Alisha got on the interstate. Right now Will would be listening to music or reading. He had just spent twenty-five days at sea. But the freedom to move with him here changed little from the freedom to move without him. Will liked to read to Davin — the boy’s favorite was Curious George Goes Fishing — and Alisha figured that’s what Will would spend the rest of the afternoon doing, all the nice to see you again’s covered in a quick two seconds.
She parked. At the door, Alisha unlocked it and laid her hands on Davin’s shoulders. She whispered in his ears, “Go give Daddy a big hug and kiss.”
Davin took off running and Alisha went to the kitchen, listening to sounds of reunion. Will had put her note by the coffee maker. Alisha picked it up, shook off stray coffee grinds and tossed it in the garbage. She looked up. Davin ran into the kitchen, his father behind him.
“Hello,” Will said.
“Did you have a good time last night?”
“It’s the usual.” She opened the coffee maker and dumped the leftover coffee. “Desperate guys pawing all over you.” She poured in new grinds and filled the reservoir with water. “You’d think some of these guys just got out of jail or something.”
“Well you can’t discount it, not around here.”
She pushed Brew. “What about you? Did you have fun last night?”
“I stayed here.”
She nodded. He did not, of course, stay here, even the dullest rock could have seen that. He also did not, she was almost positive, see another woman. He may have tried . . . but no, sadly, not even that. She hoped he would grow some balls, and soon.
“How was the underway?” she asked.
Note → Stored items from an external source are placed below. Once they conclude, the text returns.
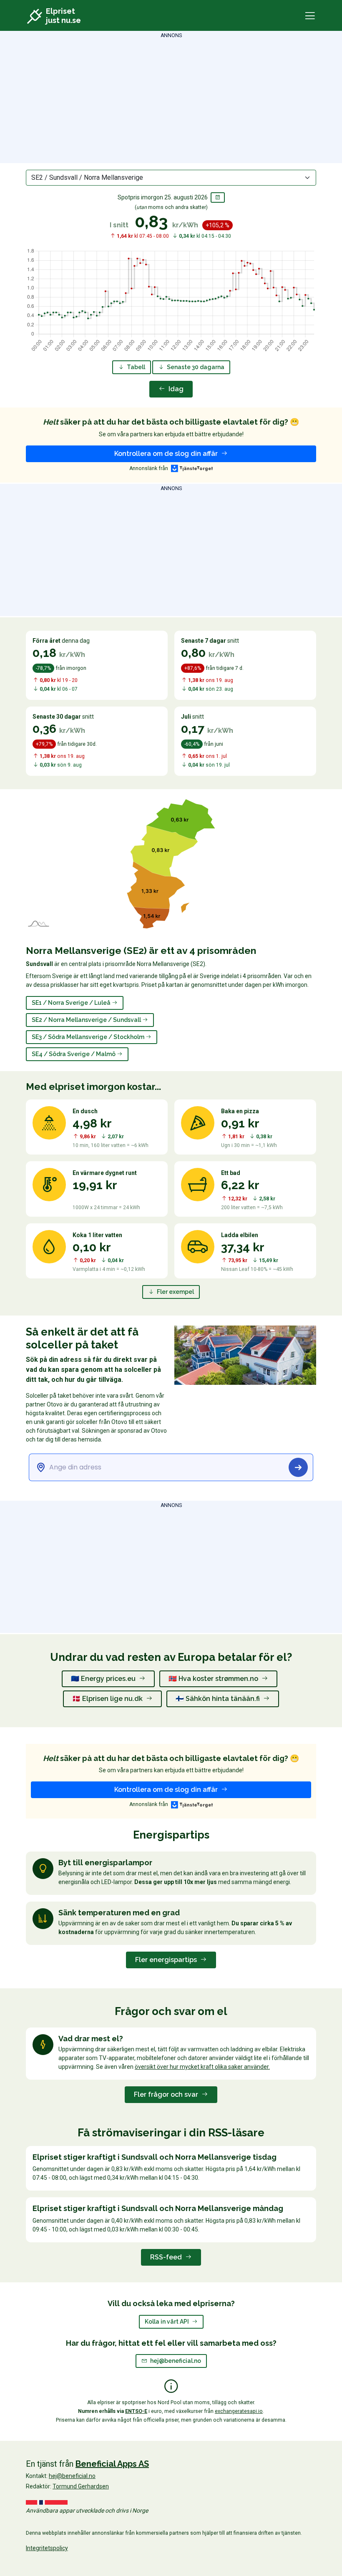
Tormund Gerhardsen (81, 2486)
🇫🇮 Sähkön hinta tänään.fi (219, 1699)
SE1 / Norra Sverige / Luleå (72, 1002)
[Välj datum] (218, 197)
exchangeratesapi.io (239, 2411)
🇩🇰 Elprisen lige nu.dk (108, 1699)
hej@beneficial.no (175, 2360)
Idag (175, 389)
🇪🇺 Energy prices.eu (104, 1679)
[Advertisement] (171, 98)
Davin was watching them like a pupil. She tried to look happy. She’d read in Parents magazine that the parents’ interactions set the stage for their child’s development.
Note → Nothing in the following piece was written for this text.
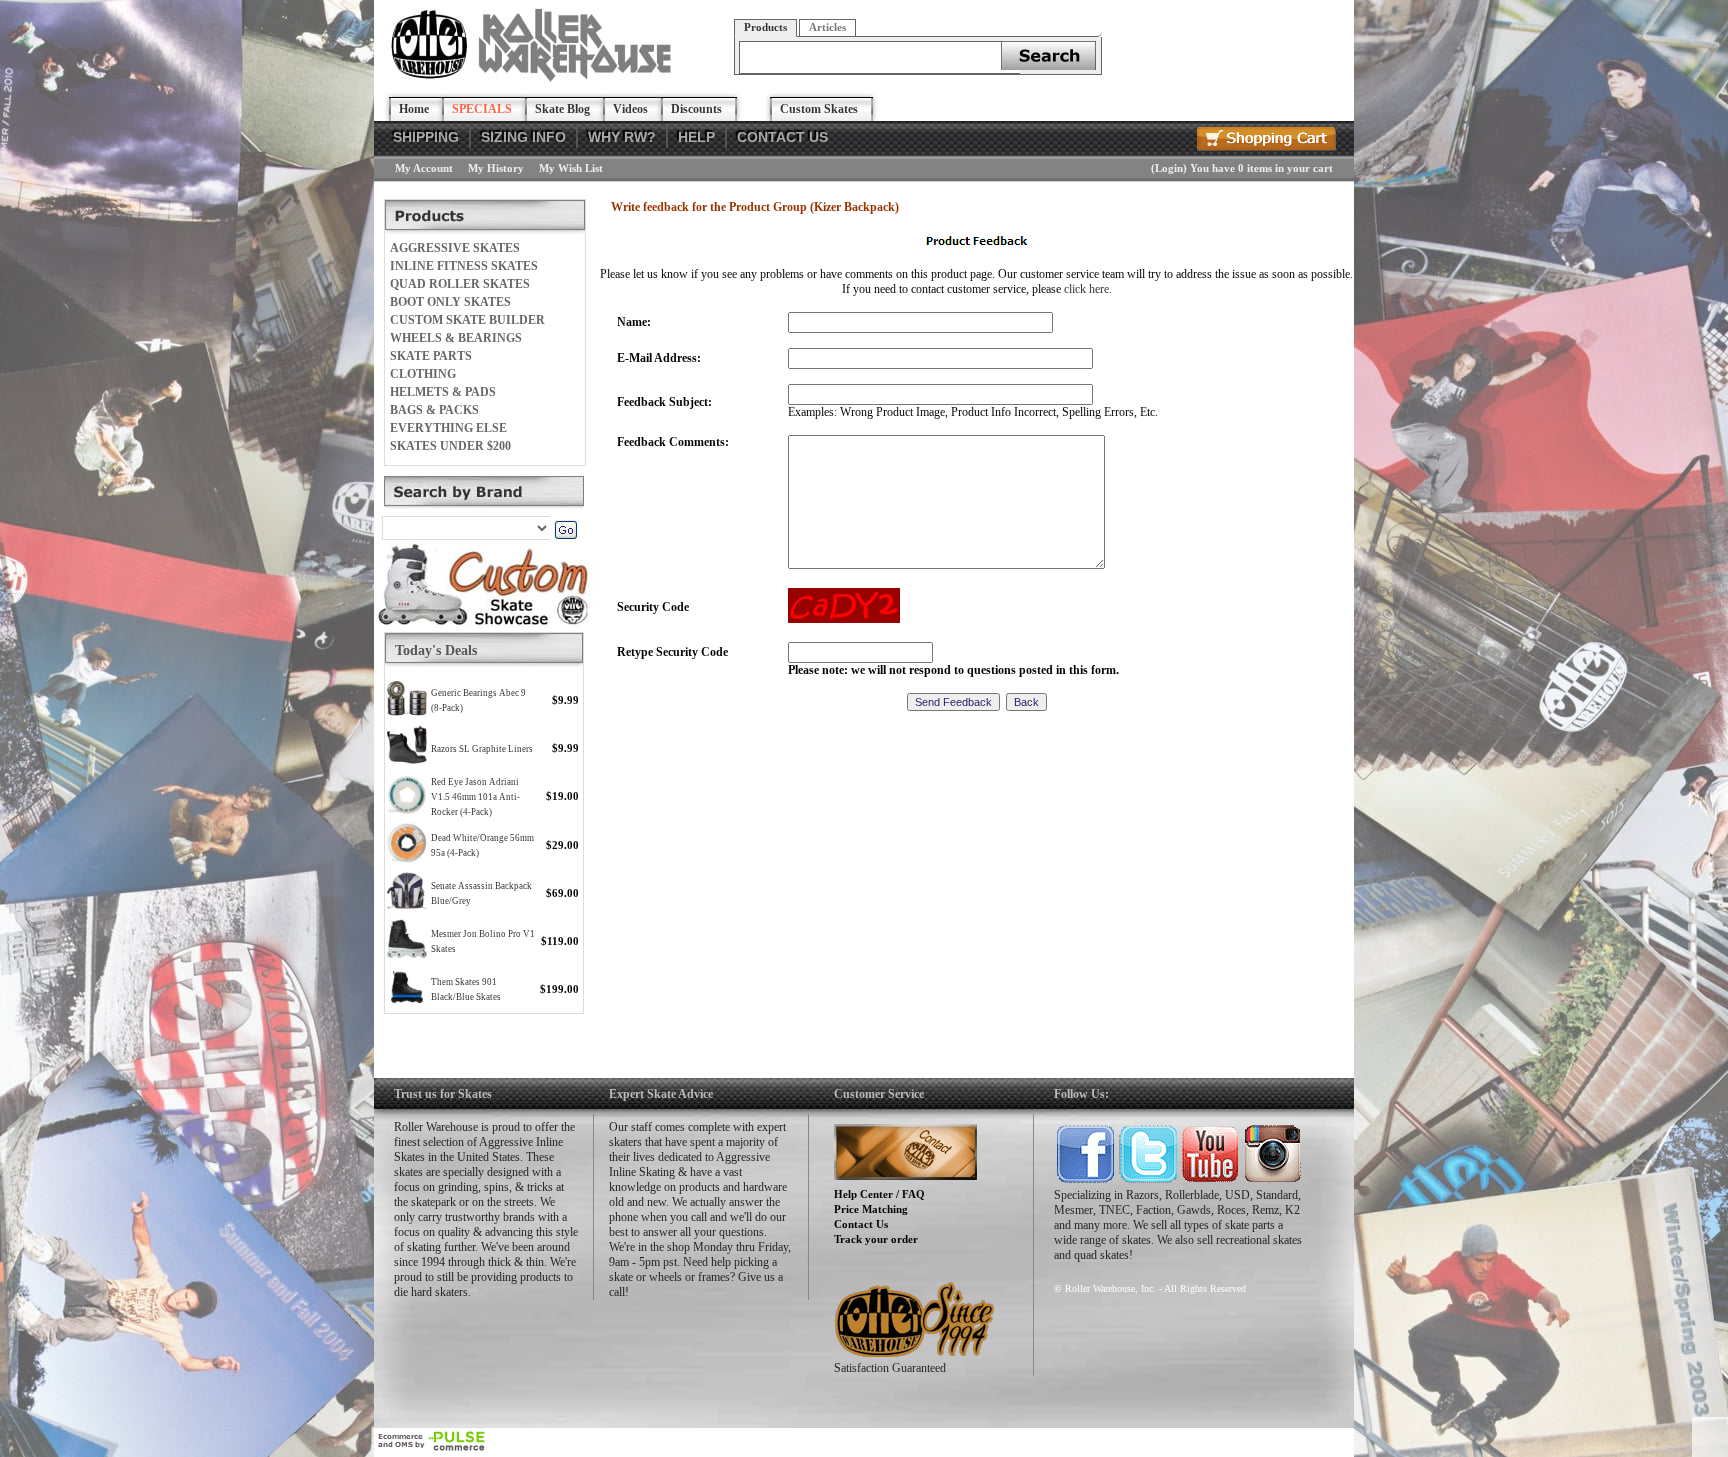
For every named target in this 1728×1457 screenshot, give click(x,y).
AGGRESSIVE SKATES (455, 248)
“I’m too exhausted to even think about it,” he said. “We had the squadrons onboard.”
“A lot of people.”
“Tons.” He tussled Davin’s hair. “Missed our little mirror here. Did you teach him that?”
“Teach him what?”
“Hang on.” Will hurried out of the kitchen and hurried back, carrying a book: Winston is Worried. Will had bought books for Davin on Amazon while underway. Boxes had arrived here, the boy ripping them open like Christmas presents, and Alisha had checked through the books to make sure they were appropriate. The boy liked Curious George. He hadn’t touched this one.
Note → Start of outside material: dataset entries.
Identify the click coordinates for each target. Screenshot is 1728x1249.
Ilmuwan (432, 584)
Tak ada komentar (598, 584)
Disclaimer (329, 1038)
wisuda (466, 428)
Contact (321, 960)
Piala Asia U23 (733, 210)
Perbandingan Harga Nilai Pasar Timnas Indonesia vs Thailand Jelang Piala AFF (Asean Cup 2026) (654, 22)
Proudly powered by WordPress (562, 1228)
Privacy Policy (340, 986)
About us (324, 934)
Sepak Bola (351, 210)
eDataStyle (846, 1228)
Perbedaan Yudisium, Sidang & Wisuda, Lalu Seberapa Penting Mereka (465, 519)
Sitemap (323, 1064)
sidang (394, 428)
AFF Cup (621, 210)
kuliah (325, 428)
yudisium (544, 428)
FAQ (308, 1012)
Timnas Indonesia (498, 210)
“Davin,” Will said, flipping through the pages. “What’s the doggie doing?”
The doggie was trying to climb the tree to get a cat. Davin glanced at the picture, went over to the wall, and pretended to climb. He did this three times.
Alisha applauded. Little mirror was right.
“And you know what? I didn’t teach him that. He brought me the book and showed me.”
“Oh,” and she stopped. Now that was weird.
“What’s wrong honey?”
Honey? Since when had he called her honey? She nodded at the microwave. “Is the clock wrong?”
“I haven’t messed with it. Why?”
“It seems like . . . ” But she had trouble saying it aloud. Seems like time just jumped ahead several minutes.
“Time flies when you’re having fun.”
“It moves too quickly, always.” Not long ago, Davin had been a little growth in her belly. Now he was two, pretending to climb walls. Not long ago, she’d thought she was pregnant, and her husband had given her advice.
What advice would he give now? He had that lost look he often got. It used to be rare — Alisha would catch glimpses from time to time, like a rumored animal on the loose — but these past few months it had become more frequent. Lost, like all the gears were still turning but the engine they ran had to cool down for a few seconds.
Davin wanted to show them the doggie.
“What’s the doggie doing buddy?” Will said, and Davin pretended to climb the wall again.